Early Map of Kidbrooke

It wouldn’t take a genius to guess that Kidbrooke takes its name from a stream but, like me, you may be surprised to learn that there are three brooks all called Kid – Lower, Upper, and Mid. Although looking at the street names on the Brook Estate should have been a clue that there is more than one stream. Today, the streams are mainly underground in culverts and only surface here and there.
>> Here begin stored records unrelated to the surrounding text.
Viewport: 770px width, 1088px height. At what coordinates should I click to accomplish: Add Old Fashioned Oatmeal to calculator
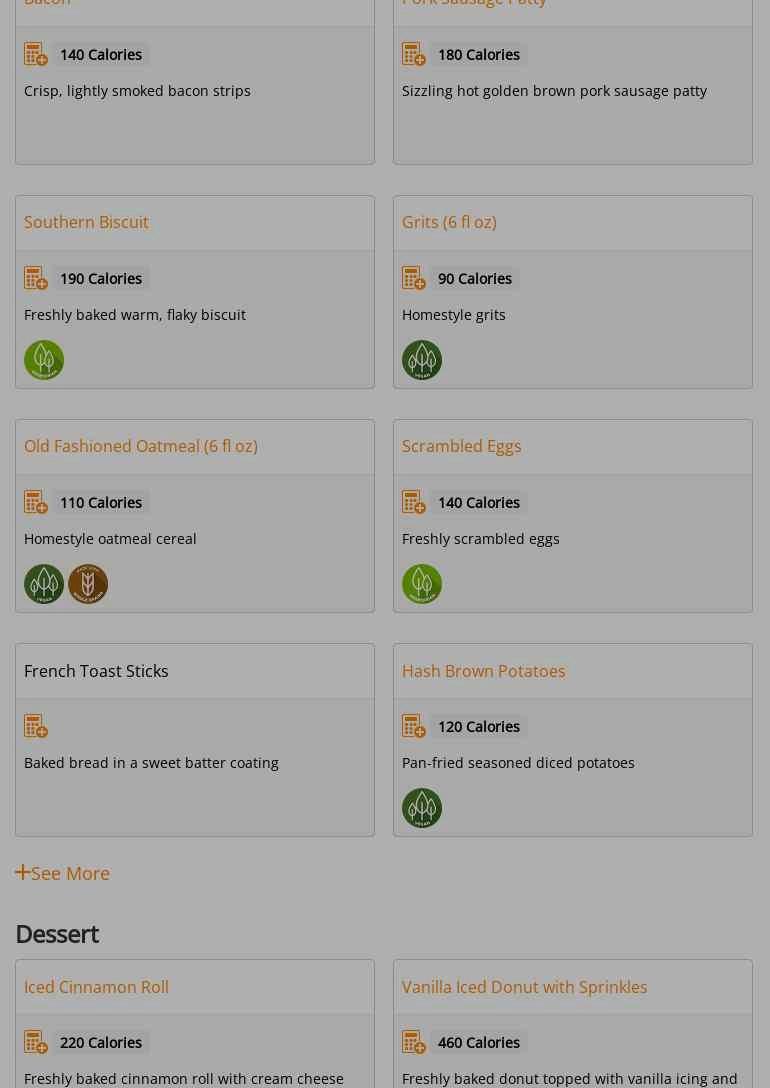coord(36,502)
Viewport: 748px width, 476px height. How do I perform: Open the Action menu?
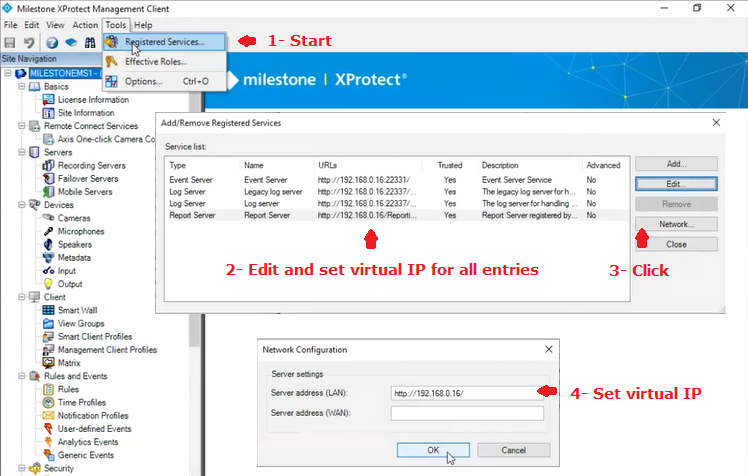tap(85, 24)
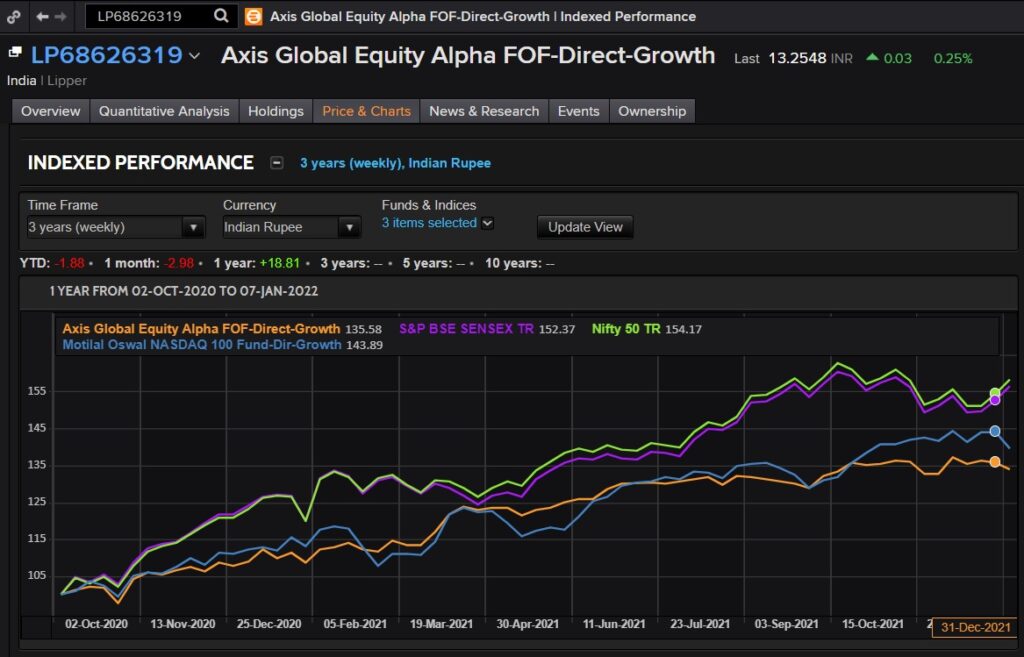Screen dimensions: 1024x657
Task: Collapse the Indexed Performance section via minus icon
Action: click(277, 162)
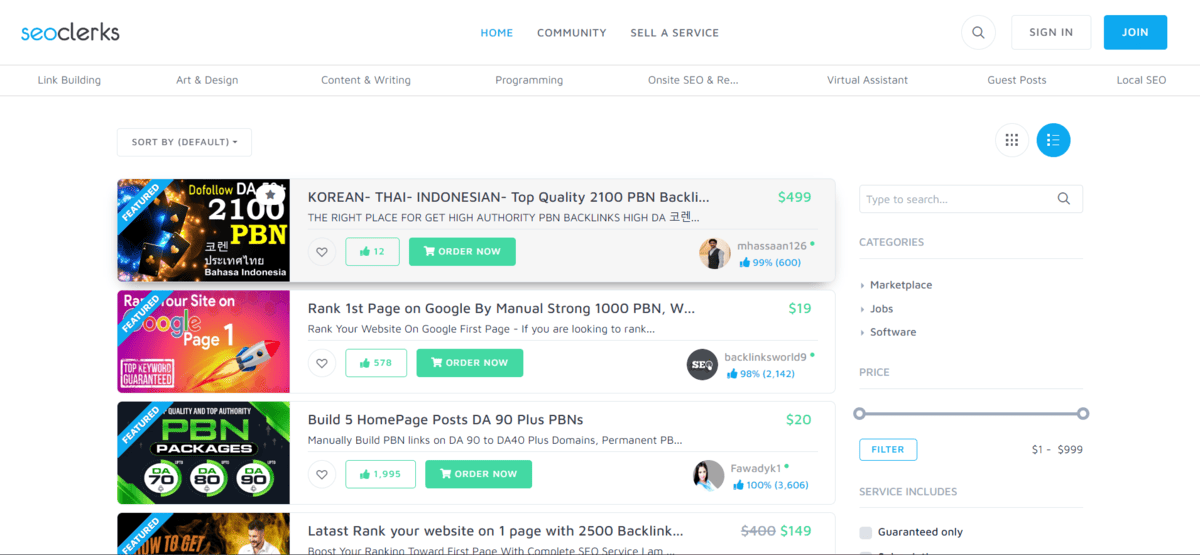Viewport: 1200px width, 555px height.
Task: Select the list view layout icon
Action: pos(1053,140)
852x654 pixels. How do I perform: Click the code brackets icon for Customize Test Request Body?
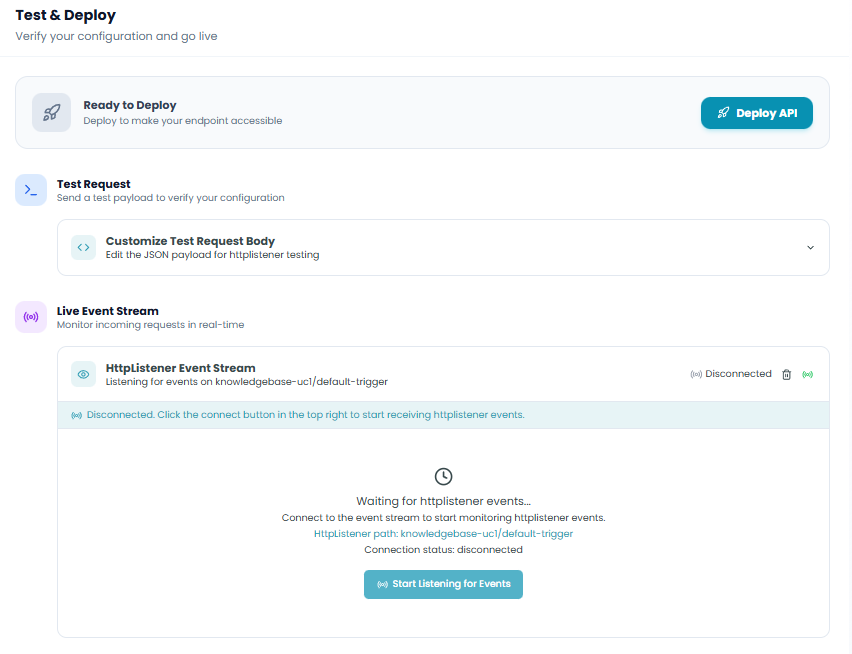point(84,247)
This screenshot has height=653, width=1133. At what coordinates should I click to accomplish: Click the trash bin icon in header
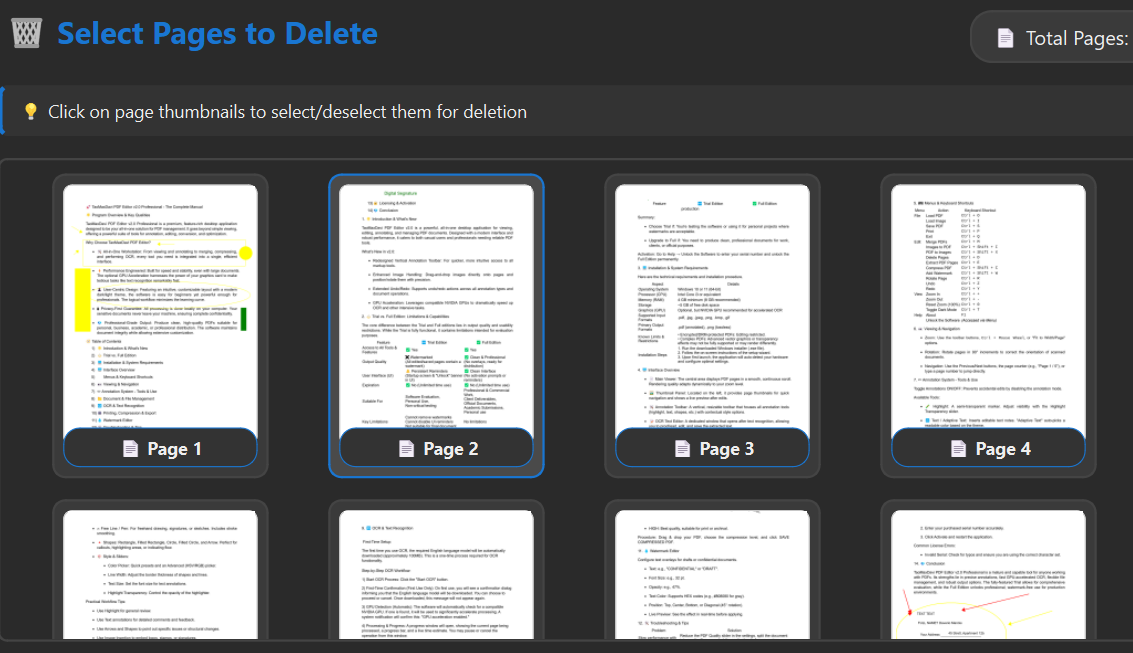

Mid Kid Brook surfacing at Kidbrooke Park Road

Mid Kid Brook surfacing at Kidbrooke Park Road

The streams flow in a south westerly direction and are tributaries of the River Quaggy which in turn flows into the Thames. The Quaggy had been buried for over 50 years under Sutcliffe Park, so most people living in the area didn’t know it existed. It,like the Kid Brooks, was erased from the collective community memory. These streams and rivers have since been called lost urban rivers. In 2003 the Quaggy was daylighted which is the term used to describe the restoration of river. Allowing the river to assume its natural state helps to reduce the risk of flooding in built up areas as well as providing a wetland habitat for wildilfe. It has also enabled some of the new development at Kidbrooke Village to be marketed as having a river view.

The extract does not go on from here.